AIM:
Please rewrite the material as a numbered list, starting with the line that contains "How do I perform: Go" and going on through the last line of the material, leaving out blank lines and pictures.

INFORMATION GIVEN:
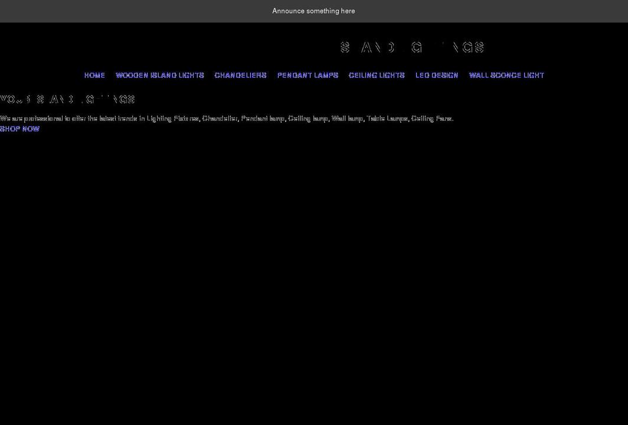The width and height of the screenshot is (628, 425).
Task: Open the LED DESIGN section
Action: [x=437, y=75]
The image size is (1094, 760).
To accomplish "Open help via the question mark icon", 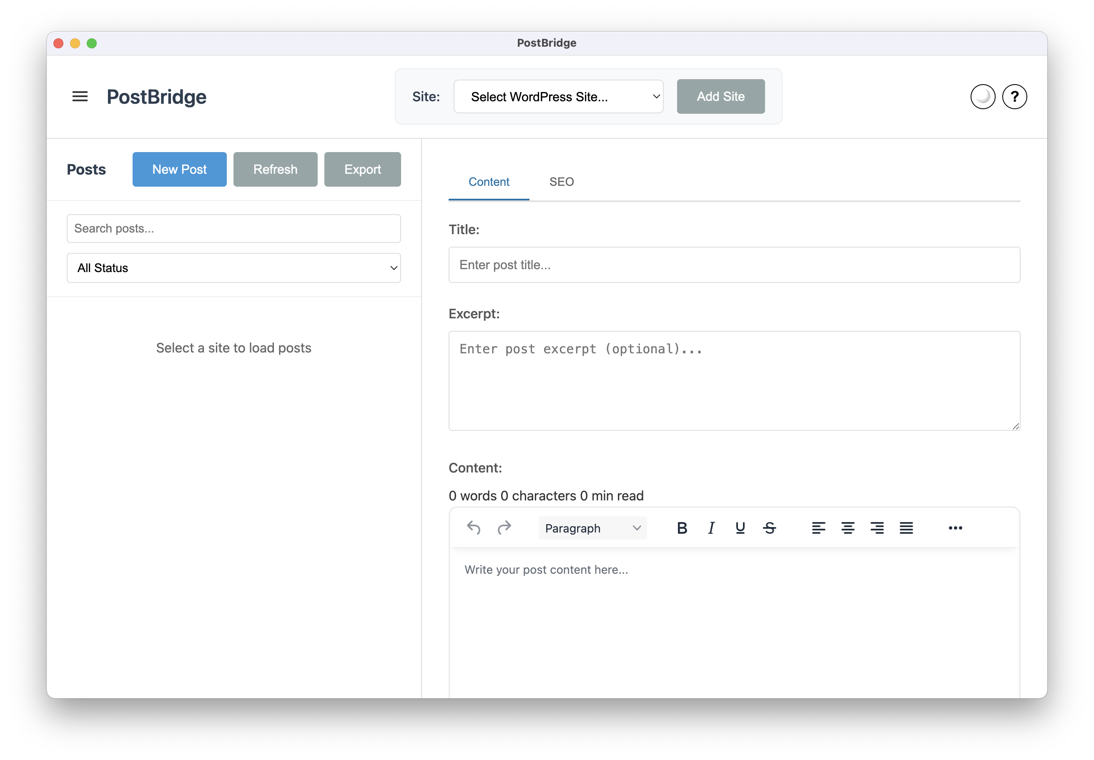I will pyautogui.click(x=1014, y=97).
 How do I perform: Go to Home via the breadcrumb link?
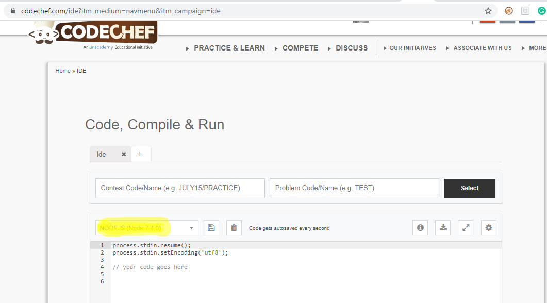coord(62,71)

RESPONSE:
1.  How do I perform: Go to Home via the breadcrumb link?
2. coord(62,71)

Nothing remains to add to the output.